§ Problem details
Search the lines of the records for the word "computer", and copy every line that has it.

━━ Source material ━━

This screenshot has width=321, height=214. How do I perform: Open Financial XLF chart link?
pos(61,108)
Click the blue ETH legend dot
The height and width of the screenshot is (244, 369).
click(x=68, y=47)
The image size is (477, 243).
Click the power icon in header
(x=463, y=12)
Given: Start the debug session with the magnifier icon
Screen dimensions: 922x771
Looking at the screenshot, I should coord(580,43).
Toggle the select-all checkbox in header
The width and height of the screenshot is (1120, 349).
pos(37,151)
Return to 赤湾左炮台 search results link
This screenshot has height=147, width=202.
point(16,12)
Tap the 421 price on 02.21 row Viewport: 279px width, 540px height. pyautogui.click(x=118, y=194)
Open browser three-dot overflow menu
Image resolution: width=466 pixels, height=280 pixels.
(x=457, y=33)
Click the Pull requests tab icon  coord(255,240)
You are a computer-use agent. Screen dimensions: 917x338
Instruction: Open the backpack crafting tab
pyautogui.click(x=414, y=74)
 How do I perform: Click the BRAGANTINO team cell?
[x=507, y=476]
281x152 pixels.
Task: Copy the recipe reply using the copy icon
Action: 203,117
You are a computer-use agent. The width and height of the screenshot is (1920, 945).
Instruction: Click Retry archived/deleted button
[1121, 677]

━━━

§ Answer
You are a computer-use agent. Screen dimensions: 917x338
You are a computer-use agent. The width and height of the screenshot is (1920, 945).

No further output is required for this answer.